*EXERCISE*
List every row below as a numbered list, leaving out any blank lines.
____________
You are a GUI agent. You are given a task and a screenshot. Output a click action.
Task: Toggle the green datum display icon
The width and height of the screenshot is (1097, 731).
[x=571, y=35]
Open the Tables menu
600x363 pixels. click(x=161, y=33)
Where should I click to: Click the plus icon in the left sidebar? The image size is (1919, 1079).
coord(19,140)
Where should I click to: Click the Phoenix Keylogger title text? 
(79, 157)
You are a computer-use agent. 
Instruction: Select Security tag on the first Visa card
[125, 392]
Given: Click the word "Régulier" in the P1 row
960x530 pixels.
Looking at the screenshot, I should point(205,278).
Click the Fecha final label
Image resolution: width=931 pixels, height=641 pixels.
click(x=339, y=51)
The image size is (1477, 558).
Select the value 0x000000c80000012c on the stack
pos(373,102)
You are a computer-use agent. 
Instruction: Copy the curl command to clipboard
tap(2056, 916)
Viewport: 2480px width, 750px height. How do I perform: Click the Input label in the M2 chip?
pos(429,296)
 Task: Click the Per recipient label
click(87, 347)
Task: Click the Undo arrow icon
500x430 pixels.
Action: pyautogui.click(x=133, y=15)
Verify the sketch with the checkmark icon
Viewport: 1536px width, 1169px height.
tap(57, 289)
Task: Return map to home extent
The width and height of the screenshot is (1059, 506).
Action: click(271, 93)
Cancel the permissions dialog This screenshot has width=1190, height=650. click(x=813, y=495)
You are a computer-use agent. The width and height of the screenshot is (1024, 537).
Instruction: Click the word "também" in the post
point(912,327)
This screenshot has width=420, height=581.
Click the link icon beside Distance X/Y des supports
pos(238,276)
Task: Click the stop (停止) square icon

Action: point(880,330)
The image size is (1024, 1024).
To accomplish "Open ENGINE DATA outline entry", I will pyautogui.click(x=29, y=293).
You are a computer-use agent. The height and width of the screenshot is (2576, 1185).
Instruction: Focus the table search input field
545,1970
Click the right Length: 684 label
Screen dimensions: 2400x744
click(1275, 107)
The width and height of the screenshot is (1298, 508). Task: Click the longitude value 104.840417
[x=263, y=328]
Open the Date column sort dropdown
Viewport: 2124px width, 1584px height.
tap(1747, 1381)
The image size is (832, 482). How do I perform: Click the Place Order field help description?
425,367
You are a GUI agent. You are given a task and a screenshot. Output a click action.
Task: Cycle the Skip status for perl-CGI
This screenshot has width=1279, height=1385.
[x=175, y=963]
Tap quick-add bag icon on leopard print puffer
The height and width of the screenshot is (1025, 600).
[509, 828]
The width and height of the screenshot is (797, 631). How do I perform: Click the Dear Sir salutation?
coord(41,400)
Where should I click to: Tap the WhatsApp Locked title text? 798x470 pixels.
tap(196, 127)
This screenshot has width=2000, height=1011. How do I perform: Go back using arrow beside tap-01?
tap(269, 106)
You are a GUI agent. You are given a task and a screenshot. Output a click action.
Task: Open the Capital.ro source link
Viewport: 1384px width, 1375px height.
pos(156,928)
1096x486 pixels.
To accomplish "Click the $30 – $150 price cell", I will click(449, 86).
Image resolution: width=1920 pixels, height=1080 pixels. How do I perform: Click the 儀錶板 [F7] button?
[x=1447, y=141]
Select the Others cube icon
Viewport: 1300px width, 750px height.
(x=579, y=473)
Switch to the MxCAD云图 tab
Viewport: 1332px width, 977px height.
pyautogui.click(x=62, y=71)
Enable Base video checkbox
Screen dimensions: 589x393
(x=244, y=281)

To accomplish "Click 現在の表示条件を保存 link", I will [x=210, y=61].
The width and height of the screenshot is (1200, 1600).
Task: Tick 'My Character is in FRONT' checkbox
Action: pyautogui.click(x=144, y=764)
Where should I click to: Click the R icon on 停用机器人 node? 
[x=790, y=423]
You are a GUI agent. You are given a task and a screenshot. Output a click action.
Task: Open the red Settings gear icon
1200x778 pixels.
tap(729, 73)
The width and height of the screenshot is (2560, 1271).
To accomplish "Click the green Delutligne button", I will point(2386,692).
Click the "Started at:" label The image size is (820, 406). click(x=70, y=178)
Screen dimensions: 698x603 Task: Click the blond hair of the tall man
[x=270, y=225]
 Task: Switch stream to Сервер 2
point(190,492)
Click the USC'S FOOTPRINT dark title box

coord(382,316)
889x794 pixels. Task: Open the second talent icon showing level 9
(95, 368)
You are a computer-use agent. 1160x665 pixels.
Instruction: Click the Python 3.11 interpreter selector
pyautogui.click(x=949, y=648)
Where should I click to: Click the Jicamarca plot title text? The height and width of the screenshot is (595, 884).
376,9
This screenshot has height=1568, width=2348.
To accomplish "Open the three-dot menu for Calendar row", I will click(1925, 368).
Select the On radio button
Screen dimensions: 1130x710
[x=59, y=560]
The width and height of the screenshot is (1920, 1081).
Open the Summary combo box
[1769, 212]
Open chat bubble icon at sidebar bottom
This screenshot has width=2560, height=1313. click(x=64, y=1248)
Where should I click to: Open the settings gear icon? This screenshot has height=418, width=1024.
____________
*OUTPUT OF THE EXERCISE*
1. You are a GUI agent. You are given a task and a screenshot. Output a click action.
2. Task: Toggle the green datum display icon
3. The width and height of the screenshot is (1097, 731).
4. [x=571, y=35]
5. Open the Tables menu
6. 600x363 pixels. click(x=161, y=33)
7. Where should I click to: Click the plus icon in the left sidebar? The image size is (1919, 1079).
8. coord(19,140)
9. Where should I click to: Click the Phoenix Keylogger title text? 
10. (79, 157)
11. You are a computer-use agent. 
12. Instruction: Select Security tag on the first Visa card
13. [125, 392]
14. Given: Click the word "Régulier" in the P1 row
15. 960x530 pixels.
16. Looking at the screenshot, I should point(205,278).
17. Click the Fecha final label
18. Image resolution: width=931 pixels, height=641 pixels.
19. click(x=339, y=51)
20. The image size is (1477, 558).
21. Select the value 0x000000c80000012c on the stack
22. pos(373,102)
23. You are a computer-use agent. 
24. Instruction: Copy the curl command to clipboard
25. tap(2056, 916)
26. Viewport: 2480px width, 750px height. How do I perform: Click the Input label in the M2 chip?
27. pos(429,296)
28.  Task: Click the Per recipient label
29. click(87, 347)
30. Task: Click the Undo arrow icon
31. 500x430 pixels.
32. Action: pyautogui.click(x=133, y=15)
33. Verify the sketch with the checkmark icon
34. Viewport: 1536px width, 1169px height.
35. tap(57, 289)
36. Task: Return map to home extent
37. The width and height of the screenshot is (1059, 506).
38. Action: click(271, 93)
39. Cancel the permissions dialog This screenshot has width=1190, height=650. click(x=813, y=495)
40. You are a computer-use agent. The width and height of the screenshot is (1024, 537).
41. Instruction: Click the word "também" in the post
42. point(912,327)
43. This screenshot has width=420, height=581.
44. Click the link icon beside Distance X/Y des supports
45. pos(238,276)
46. Task: Click the stop (停止) square icon
47. Action: point(880,330)
48. The image size is (1024, 1024).
49. To accomplish "Open ENGINE DATA outline entry", I will pyautogui.click(x=29, y=293).
50. You are a computer-use agent. The height and width of the screenshot is (2576, 1185).
51. Instruction: Focus the table search input field
52. 545,1970
53. Click the right Length: 684 label
54. Screen dimensions: 2400x744
55. click(1275, 107)
56. The width and height of the screenshot is (1298, 508). Task: Click the longitude value 104.840417
57. [x=263, y=328]
58. Open the Date column sort dropdown
59. Viewport: 2124px width, 1584px height.
60. tap(1747, 1381)
61. The image size is (832, 482). How do I perform: Click the Place Order field help description?
62. 425,367
63. You are a GUI agent. You are given a task and a screenshot. Output a click action.
64. Task: Cycle the Skip status for perl-CGI
65. This screenshot has width=1279, height=1385.
66. [x=175, y=963]
67. Tap quick-add bag icon on leopard print puffer
68. The height and width of the screenshot is (1025, 600).
69. [509, 828]
70. The width and height of the screenshot is (797, 631). How do I perform: Click the Dear Sir salutation?
71. coord(41,400)
72. Where should I click to: Tap the WhatsApp Locked title text? 798x470 pixels.
73. tap(196, 127)
74. This screenshot has width=2000, height=1011. How do I perform: Go back using arrow beside tap-01?
75. tap(269, 106)
76. You are a GUI agent. You are given a task and a screenshot. Output a click action.
77. Task: Open the Capital.ro source link
78. Viewport: 1384px width, 1375px height.
79. pos(156,928)
80. 1096x486 pixels.
81. To accomplish "Click the $30 – $150 price cell", I will click(449, 86).
82. Image resolution: width=1920 pixels, height=1080 pixels. How do I perform: Click the 儀錶板 [F7] button?
83. [x=1447, y=141]
84. Select the Others cube icon
85. Viewport: 1300px width, 750px height.
86. (x=579, y=473)
87. Switch to the MxCAD云图 tab
88. Viewport: 1332px width, 977px height.
89. pyautogui.click(x=62, y=71)
90. Enable Base video checkbox
91. Screen dimensions: 589x393
92. (x=244, y=281)
93. To accomplish "Click 現在の表示条件を保存 link", I will [x=210, y=61].
94. The width and height of the screenshot is (1200, 1600).
95. Task: Tick 'My Character is in FRONT' checkbox
96. Action: pyautogui.click(x=144, y=764)
97. Where should I click to: Click the R icon on 停用机器人 node? 
98. [x=790, y=423]
99. You are a GUI agent. You are given a task and a screenshot. Output a click action.
100. Task: Open the red Settings gear icon
101. 1200x778 pixels.
102. tap(729, 73)
103. The width and height of the screenshot is (2560, 1271).
104. To accomplish "Click the green Delutligne button", I will point(2386,692).
105. Click the "Started at:" label The image size is (820, 406). click(x=70, y=178)
106. Screen dimensions: 698x603 Task: Click the blond hair of the tall man
107. [x=270, y=225]
108.  Task: Switch stream to Сервер 2
109. point(190,492)
110. Click the USC'S FOOTPRINT dark title box
111. coord(382,316)
112. 889x794 pixels. Task: Open the second talent icon showing level 9
113. (95, 368)
114. You are a computer-use agent. 1160x665 pixels.
115. Instruction: Click the Python 3.11 interpreter selector
116. pyautogui.click(x=949, y=648)
117. Where should I click to: Click the Jicamarca plot title text? The height and width of the screenshot is (595, 884).
118. 376,9
119. This screenshot has height=1568, width=2348.
120. To accomplish "Open the three-dot menu for Calendar row", I will click(1925, 368).
121. Select the On radio button
122. Screen dimensions: 1130x710
123. [x=59, y=560]
124. The width and height of the screenshot is (1920, 1081).
125. Open the Summary combo box
126. [1769, 212]
127. Open chat bubble icon at sidebar bottom
128. This screenshot has width=2560, height=1313. click(x=64, y=1248)
129. Where should I click to: Open the settings gear icon? This screenshot has height=418, width=1024.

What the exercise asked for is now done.